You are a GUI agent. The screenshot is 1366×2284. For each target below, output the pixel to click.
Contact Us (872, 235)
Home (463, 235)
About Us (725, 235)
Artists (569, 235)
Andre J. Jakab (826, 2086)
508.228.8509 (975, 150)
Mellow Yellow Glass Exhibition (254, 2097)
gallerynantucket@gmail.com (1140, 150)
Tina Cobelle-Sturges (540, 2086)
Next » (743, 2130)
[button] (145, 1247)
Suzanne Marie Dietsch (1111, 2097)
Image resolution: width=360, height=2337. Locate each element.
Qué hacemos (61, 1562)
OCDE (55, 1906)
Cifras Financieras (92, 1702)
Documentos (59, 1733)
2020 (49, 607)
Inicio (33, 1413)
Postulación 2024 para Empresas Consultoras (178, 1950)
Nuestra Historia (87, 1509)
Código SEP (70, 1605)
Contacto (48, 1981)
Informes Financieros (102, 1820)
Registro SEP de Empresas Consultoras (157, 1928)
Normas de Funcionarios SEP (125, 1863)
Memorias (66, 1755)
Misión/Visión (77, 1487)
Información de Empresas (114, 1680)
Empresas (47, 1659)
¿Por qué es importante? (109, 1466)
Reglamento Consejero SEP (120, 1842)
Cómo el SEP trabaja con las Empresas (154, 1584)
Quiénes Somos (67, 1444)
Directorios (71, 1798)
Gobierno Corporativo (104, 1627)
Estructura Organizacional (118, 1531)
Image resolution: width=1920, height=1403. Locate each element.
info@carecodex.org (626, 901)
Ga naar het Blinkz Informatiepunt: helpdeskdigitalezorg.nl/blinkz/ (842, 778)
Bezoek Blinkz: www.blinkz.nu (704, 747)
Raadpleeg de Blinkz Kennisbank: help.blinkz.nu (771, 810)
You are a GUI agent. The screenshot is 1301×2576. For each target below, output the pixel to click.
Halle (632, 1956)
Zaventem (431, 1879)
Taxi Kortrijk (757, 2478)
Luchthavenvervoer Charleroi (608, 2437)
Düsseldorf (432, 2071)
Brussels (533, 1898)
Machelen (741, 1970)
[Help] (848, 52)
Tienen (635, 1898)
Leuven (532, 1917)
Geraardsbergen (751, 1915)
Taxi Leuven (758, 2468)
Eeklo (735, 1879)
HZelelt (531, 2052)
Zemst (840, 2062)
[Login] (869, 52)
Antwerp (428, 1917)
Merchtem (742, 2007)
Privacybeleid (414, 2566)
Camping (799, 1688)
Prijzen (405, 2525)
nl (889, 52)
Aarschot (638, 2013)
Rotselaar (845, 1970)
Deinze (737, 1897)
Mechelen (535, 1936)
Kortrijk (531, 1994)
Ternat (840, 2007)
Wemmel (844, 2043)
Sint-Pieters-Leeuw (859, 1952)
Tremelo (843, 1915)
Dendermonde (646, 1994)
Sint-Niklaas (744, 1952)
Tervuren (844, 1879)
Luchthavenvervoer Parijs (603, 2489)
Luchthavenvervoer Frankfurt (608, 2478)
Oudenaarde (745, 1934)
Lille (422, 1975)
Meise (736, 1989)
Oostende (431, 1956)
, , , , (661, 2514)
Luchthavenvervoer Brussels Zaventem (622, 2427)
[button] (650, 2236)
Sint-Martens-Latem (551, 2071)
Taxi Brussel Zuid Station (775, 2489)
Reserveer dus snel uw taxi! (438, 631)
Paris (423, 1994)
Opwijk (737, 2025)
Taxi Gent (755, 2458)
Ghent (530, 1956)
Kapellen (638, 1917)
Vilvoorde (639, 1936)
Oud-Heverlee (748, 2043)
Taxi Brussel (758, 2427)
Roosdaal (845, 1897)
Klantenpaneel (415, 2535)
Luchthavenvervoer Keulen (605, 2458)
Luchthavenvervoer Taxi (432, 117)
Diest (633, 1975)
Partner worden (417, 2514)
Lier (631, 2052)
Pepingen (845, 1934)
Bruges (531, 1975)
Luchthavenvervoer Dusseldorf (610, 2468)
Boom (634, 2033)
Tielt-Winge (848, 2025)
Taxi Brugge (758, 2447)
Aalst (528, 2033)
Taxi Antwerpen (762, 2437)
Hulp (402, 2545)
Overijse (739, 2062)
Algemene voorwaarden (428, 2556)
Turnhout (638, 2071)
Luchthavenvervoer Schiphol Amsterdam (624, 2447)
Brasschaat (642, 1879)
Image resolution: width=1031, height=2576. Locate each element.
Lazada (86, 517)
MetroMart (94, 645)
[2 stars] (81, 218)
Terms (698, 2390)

**THE PROBLEM**
Would you please state how many lines in the material hold "Luchthavenvervoer"? The number alone will do.

**RESPONSE TO THIS TASK**
8